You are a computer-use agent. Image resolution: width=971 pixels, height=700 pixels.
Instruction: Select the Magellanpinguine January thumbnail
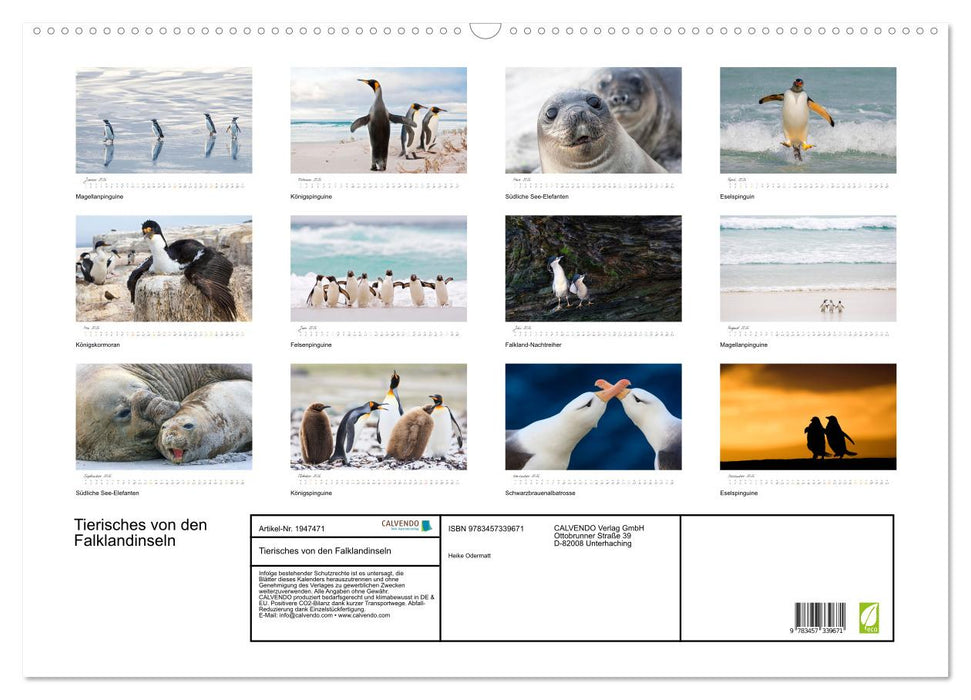(x=163, y=119)
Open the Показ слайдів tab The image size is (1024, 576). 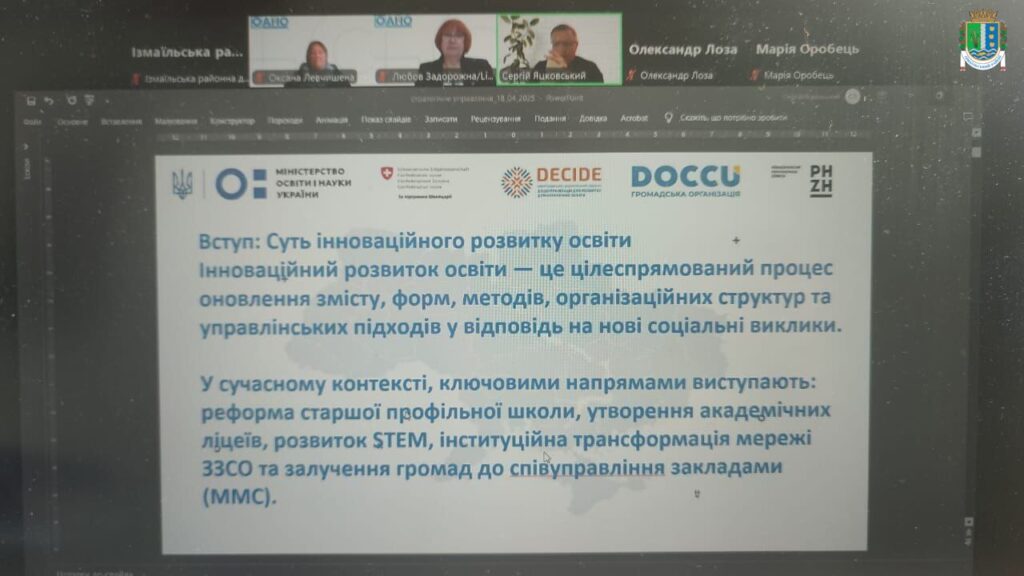click(386, 119)
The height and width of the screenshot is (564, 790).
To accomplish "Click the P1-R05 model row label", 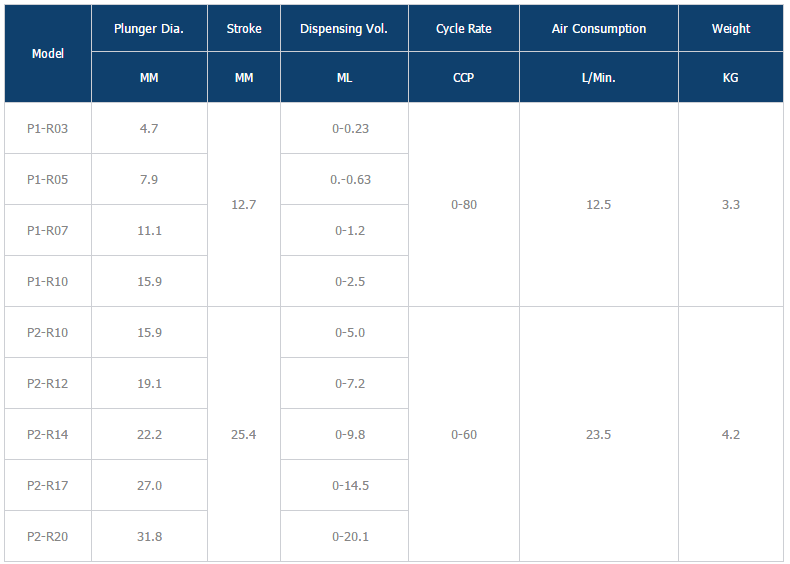I will (48, 179).

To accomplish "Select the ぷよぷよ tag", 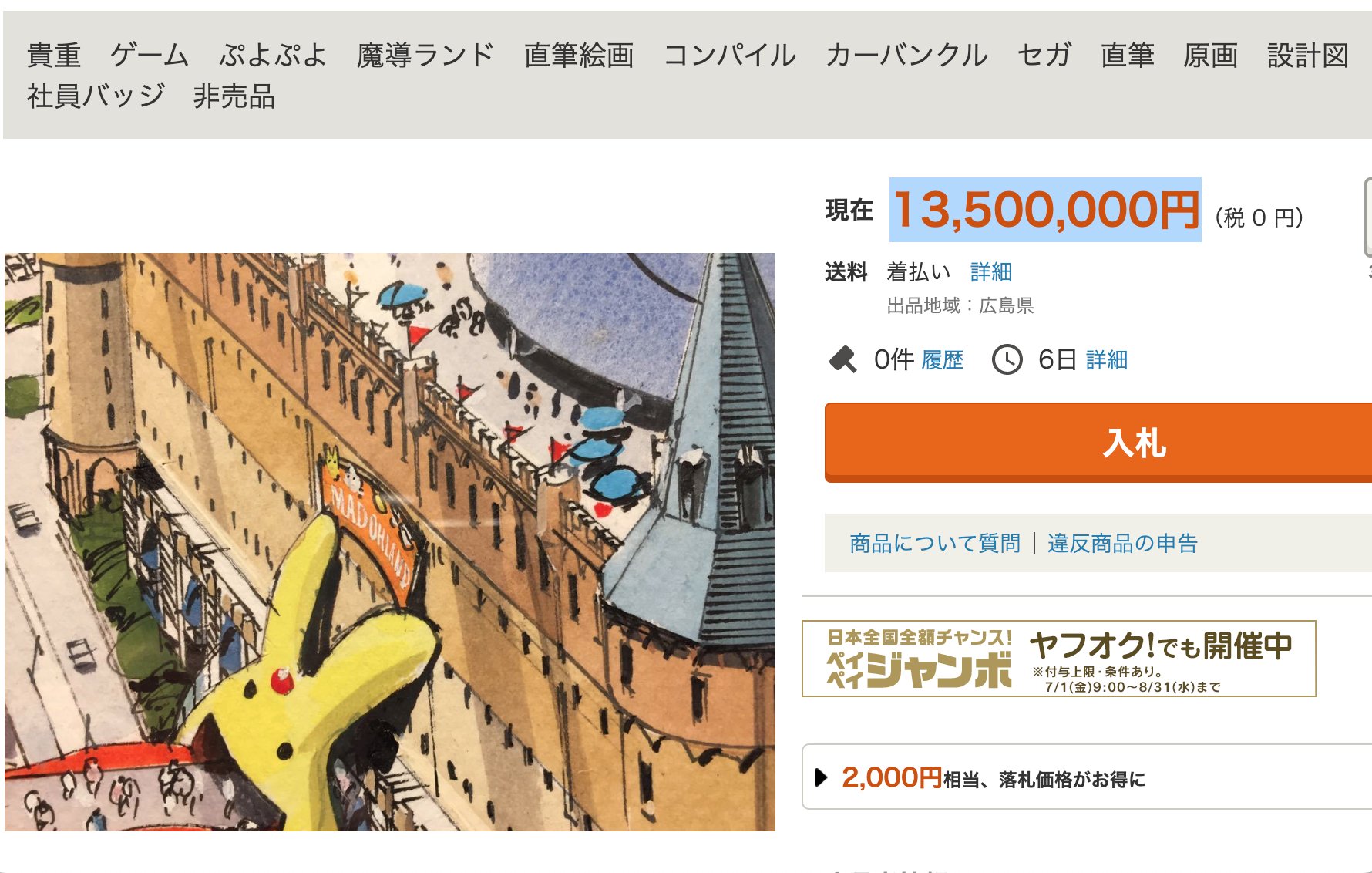I will tap(273, 55).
________________
GIVEN EXERCISE = Copy out every line of the material that contains the word "height".

FINISHED TASK =
You are a computer-use agent. Image resolution: width=971 pixels, height=700 pixels.
The height and width of the screenshot is (564, 790).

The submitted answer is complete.